Lors des réunions avec un large éventail de représentants de la société civile et des partis politiques non représentés au TPC et au gouvernement, il y avait l’opinion commune que ce qu’il fallait, c’était une réinitialisation et une reconfiguration du TPC. Les préoccupations et les questions soulevées ont fait l’unanimité : l’incapacité de l’État à améliorer la sécurité ; la déception face au manque d’impact de la présence des forces kenyanes ; l’érosion de la confiance du public dans le TPC, exacerbée par le scandale de corruption et les demandes véhémentes de retrait des trois conseillers ; l’inquiétude croissante qu’en raison de retards, perçus comme de l’inaction, le processus de transition ne respecterait pas l’échéance de février 2026 pour l’élection d’un président élu. Les représentants des partis politiques qui ne sont pas liés au CPT ont dénoncé le caractère non inclusif du Conseil des ministres et les avantages pécuniaires et autres dont les partis politiques représentés au Conseil par l’intermédiaire de leurs ministres désignés étaient susceptibles de bénéficier à l’approche des élections.

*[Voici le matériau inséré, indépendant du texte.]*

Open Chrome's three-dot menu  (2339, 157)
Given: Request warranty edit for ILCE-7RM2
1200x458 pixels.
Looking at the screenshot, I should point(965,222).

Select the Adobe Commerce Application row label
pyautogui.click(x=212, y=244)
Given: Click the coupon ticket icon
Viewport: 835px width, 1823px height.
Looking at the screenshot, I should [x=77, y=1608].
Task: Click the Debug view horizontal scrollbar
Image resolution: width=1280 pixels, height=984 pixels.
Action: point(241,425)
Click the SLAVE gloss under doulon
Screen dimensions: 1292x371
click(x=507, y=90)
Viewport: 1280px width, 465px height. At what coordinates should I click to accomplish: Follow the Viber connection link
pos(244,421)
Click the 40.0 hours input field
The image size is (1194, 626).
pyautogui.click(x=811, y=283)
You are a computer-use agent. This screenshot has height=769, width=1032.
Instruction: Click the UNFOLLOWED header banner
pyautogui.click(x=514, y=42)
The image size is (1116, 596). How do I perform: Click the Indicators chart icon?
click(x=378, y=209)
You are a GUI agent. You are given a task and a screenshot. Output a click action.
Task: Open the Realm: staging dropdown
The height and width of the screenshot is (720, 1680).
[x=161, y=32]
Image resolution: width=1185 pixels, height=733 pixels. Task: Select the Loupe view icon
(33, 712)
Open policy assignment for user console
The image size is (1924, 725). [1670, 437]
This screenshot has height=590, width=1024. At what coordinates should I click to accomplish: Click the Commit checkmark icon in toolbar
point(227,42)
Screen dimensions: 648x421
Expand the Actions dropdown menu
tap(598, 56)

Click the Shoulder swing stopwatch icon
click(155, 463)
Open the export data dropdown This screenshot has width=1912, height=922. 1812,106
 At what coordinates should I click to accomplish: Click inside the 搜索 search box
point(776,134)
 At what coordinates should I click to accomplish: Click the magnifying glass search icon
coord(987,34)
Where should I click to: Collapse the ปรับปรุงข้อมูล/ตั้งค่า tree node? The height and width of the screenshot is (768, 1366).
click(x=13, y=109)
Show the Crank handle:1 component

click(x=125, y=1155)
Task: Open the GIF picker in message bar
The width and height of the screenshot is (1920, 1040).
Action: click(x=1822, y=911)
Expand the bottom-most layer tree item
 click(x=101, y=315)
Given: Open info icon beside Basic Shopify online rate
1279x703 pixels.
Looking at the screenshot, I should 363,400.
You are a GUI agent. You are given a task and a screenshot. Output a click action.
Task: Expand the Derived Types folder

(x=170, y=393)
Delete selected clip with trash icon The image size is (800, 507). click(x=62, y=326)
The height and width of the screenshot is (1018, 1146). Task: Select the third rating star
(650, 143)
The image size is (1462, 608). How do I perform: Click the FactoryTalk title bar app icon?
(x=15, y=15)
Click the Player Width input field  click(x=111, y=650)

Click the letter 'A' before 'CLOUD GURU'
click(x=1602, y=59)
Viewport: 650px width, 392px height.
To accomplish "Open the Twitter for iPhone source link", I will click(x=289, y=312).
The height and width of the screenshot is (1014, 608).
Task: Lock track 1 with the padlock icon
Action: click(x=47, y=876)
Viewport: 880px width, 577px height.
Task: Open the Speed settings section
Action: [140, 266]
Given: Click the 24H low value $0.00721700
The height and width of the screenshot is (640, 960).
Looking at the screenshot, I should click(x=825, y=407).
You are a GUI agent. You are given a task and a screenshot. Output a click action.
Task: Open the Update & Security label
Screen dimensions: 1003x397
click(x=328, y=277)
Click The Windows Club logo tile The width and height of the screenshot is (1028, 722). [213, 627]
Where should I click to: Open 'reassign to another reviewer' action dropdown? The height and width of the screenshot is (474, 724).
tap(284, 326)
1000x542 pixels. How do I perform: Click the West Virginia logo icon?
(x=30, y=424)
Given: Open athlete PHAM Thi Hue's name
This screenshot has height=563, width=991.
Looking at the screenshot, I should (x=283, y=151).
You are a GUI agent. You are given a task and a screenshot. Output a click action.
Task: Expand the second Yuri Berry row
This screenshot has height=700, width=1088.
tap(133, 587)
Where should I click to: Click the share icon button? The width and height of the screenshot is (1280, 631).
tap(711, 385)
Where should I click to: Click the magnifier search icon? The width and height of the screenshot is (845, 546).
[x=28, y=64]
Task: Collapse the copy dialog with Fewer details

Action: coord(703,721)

Les retards dans la mise en place des institutions essentielles, la nécessité d’une plus grande efficacité pour atteindre les principaux objectifs dans les délais impartis et l’impact corrosif des allégations de corruption ont contribué à la fragilité du processus de transition. Les allégations de corruption n’auraient pas pu arriver à un pire moment et devront être résolues rapidement afin de préserver l’intégrité de l’institution et la confiance du public dans le processus de transition. À cet égard, l’enquête de l’agence d’enquête anti-corruption sera d’une importance cruciale.
Il faut revenir à l’éthique de l’accord du 11 mars 2024 en Jamaïque, qui reposait sur l’inclusion, le consensus et la responsabilité.